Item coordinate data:

--- Begin ---

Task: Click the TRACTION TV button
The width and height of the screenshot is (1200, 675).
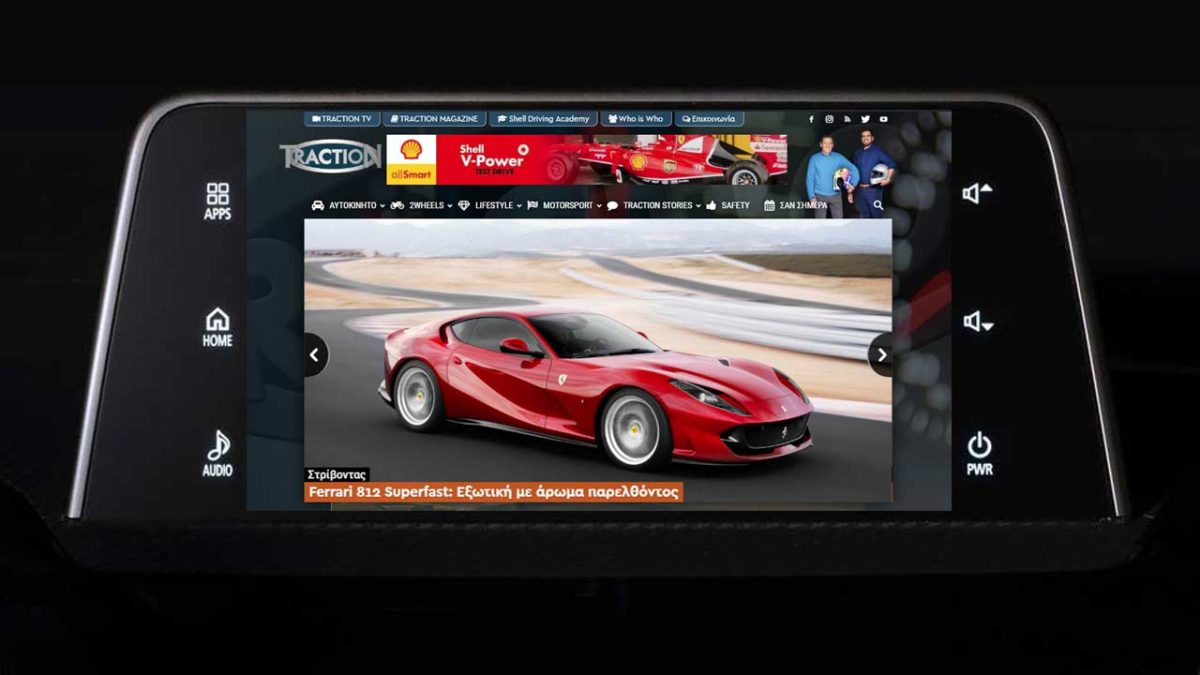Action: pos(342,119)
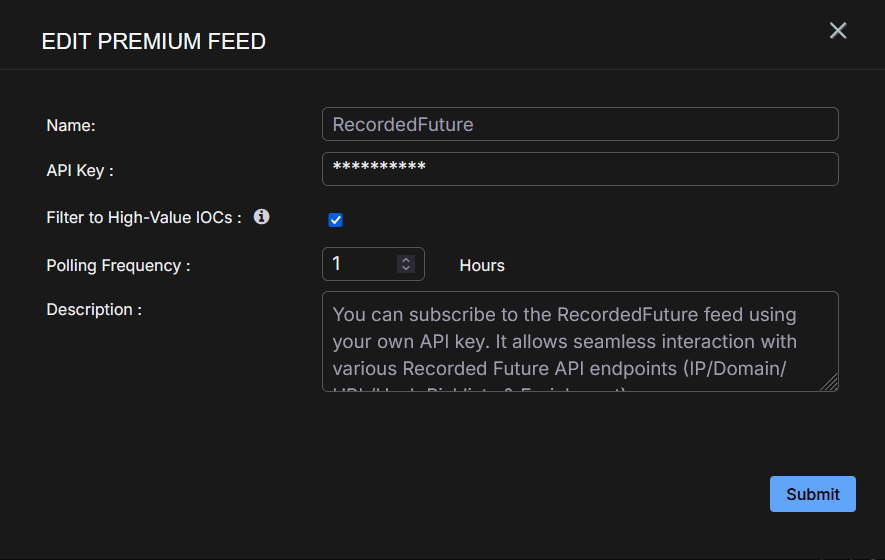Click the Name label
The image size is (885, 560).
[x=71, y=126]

--- End ---

AIM OF THE EXERCISE:
Put every line of the records above into a JSON list of strings, one string per line, omitting blank lines. Leave the pictures out of the list.

TASK ANSWER:
[
  "Task: Click the TRACTION TV button",
  "The width and height of the screenshot is (1200, 675).",
  "Action: pos(342,119)",
  "Click the Name label",
  "The image size is (885, 560).",
  "[x=71, y=126]"
]